O essencial para os mantermos vivos.
Trazíamos todo o tipo de gente, civis, militares e até elementos do PAIGC. Estes quando eram feridos perto dos aquartelamentos iam para lá porque era onde havia socorro. Fiz vários. Lembro-me de um homem e uma mulher que fui buscar a um aquartelamento. Meti-a no avião e depois ele disse-me qualquer coisa em português correcto. Os soldados ficaram danados: enquanto estiveram à nossa espera falaram com ele em francês e em português, mas o tipo não disse uma palavra. Devia de estar com medo de ser interrogado e sabia que a partir daquele momento estava em segurança.
Há duas situações que não me esqueço. Uma mais dramática de um militar que ao entrar no helicóptero me suplicou:”Dê-me a mão que eu vou morrer. Já que não tenho aqui a minha mãe, dê-me a sua mão.”Ainda lhe pedi que me deixasse ver o que se passava. Mas quando abri a camisa vi que ele tinha o peito desfeito por um tiro que lhe tinha entrado pelas costas. Percebi que não podia fazer nada. Não aceder seria tirar-lhe o que mais queria. Dei-lhe a mão e ele faleceu.

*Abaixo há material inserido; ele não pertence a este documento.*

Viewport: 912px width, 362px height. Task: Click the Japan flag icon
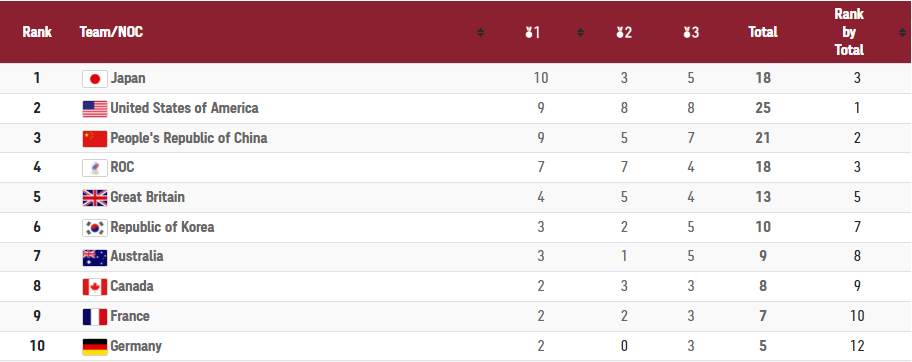point(95,79)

Na altura já lá estava algum tempo. Além disso, os dois anos que trabalhei no serviço de urgência no Hospital de São João, ajudaram-me muito. O mais difícil era distinguir qual o primeiro a ser evacuado quando chegavamos a um sitio com vários feridos. Depois, atirávamo-nos ao que tínhamos de fazer. A parte profissional vinha ao de cima.
A outra situação passou-se num destacamento no nordeste da Guiné. O helicóptero aterrou e a vitima entrou. Entretanto um furriel que estava destacado pediu-me para não me ir logo embora, tinha a mulher a viver numa tabanca fora do quartel e à vários meses que ela não via outra branca. Disse-lhe que não podíamos demorar muito tempo – além disso estávamos com pouco combustível – mas ele insistiu e saltou para uma mota. Ainda ficámos ali um bocado, só que o piloto teve mesmo que levantar voo. Ainda os vi a aproximar-se na mota com ela a dizer-me adeus e eu a acenar-lhe a ela. Eu que nunca tinha chorado na Guiné não consegui conter as lágrimas. Aquilo comoveu-me. Achei que aquela mulher precisava de me ver, embora não a conhecesse.
Ainda voltámos outras vezes àquele aquartelamento, mas nunca mais os voltei a ver.